> _WHAT THE TASK REQUIRES_
In the listing below, the lines starting with the line with "Image resolution: width=972" and going on through the line with "Share article on Twitter" are to be reproduced exactly, and only those.

> _PROVIDED INFORMATION_
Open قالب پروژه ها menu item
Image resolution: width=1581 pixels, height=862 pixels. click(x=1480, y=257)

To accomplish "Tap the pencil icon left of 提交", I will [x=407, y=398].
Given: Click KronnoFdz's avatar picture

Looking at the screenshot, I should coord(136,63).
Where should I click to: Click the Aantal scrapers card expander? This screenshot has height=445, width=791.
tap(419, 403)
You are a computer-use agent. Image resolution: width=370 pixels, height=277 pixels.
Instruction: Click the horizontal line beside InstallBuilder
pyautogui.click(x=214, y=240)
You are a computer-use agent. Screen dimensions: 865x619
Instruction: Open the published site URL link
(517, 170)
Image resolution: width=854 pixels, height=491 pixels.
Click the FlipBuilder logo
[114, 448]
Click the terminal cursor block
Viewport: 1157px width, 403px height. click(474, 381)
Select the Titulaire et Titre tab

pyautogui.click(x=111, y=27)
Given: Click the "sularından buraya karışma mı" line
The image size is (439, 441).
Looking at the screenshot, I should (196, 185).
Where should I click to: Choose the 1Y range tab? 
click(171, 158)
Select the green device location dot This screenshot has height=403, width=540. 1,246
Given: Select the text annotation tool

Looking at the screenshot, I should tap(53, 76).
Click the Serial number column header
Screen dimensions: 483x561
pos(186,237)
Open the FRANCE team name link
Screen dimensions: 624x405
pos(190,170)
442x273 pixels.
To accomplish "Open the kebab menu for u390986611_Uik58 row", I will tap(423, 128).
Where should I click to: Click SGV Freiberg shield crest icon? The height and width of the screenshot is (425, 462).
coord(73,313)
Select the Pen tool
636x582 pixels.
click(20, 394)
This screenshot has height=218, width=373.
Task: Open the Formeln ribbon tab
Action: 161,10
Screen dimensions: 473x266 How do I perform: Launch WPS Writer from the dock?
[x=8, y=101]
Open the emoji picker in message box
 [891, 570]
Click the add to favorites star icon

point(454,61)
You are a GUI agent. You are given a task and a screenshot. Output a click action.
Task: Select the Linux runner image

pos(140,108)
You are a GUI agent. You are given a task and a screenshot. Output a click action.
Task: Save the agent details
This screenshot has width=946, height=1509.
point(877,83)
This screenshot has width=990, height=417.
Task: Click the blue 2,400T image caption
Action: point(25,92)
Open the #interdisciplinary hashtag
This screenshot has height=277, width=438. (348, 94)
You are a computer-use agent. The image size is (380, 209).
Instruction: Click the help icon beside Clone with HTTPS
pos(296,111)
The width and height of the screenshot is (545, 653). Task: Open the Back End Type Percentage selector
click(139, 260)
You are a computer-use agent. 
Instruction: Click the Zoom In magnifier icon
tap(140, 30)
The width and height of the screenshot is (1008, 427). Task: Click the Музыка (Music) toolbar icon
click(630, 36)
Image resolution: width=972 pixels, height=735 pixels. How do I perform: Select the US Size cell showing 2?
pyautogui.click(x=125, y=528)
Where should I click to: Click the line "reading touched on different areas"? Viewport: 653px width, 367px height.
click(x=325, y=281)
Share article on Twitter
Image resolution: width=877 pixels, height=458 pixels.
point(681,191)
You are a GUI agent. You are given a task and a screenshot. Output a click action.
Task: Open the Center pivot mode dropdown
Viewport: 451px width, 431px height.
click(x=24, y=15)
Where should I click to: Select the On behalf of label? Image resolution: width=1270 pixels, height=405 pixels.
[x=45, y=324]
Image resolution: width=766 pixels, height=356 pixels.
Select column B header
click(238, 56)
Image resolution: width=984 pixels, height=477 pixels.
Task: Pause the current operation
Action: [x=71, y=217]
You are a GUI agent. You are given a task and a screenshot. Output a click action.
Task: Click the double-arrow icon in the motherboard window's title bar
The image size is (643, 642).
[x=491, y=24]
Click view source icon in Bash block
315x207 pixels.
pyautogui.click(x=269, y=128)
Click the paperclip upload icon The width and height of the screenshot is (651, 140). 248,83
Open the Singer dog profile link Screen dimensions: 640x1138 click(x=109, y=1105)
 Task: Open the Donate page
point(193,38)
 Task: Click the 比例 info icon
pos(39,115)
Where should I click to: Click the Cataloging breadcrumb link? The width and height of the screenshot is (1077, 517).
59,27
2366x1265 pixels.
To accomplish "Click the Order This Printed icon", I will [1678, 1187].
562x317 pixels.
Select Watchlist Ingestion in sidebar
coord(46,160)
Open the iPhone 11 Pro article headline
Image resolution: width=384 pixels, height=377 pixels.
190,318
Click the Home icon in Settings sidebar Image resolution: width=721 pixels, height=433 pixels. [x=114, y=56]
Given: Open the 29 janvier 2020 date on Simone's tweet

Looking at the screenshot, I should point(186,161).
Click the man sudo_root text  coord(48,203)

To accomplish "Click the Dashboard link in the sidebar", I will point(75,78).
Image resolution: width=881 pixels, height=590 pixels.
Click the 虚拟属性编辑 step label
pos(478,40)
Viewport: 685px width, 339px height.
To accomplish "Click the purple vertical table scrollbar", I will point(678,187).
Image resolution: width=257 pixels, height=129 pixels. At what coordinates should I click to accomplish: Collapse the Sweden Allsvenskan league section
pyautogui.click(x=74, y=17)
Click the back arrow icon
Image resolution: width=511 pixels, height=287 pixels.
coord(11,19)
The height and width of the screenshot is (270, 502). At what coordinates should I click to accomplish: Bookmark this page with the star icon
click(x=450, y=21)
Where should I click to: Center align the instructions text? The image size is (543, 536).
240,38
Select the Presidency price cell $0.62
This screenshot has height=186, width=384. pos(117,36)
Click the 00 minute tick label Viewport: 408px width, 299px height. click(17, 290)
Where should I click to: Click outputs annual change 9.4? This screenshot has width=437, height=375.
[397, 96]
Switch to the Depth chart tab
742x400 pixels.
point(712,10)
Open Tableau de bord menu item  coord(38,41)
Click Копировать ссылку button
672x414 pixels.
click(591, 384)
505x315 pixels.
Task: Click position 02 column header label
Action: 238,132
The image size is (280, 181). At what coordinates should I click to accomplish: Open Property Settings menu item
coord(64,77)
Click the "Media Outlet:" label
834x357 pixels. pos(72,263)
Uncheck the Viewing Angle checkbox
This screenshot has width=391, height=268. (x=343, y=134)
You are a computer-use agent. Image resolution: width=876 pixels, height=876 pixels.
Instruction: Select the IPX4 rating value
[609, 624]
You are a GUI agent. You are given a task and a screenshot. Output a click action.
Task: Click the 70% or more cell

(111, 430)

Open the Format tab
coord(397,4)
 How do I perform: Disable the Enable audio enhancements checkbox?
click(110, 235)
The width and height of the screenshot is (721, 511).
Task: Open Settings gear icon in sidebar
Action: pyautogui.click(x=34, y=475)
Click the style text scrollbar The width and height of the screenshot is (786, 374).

> _WRITTEN RESPONSE_
Image resolution: width=972 pixels, height=735 pixels. How do I perform: Select the US Size cell showing 2?
pyautogui.click(x=125, y=528)
Where should I click to: Click the line "reading touched on different areas"? Viewport: 653px width, 367px height.
click(x=325, y=281)
Share article on Twitter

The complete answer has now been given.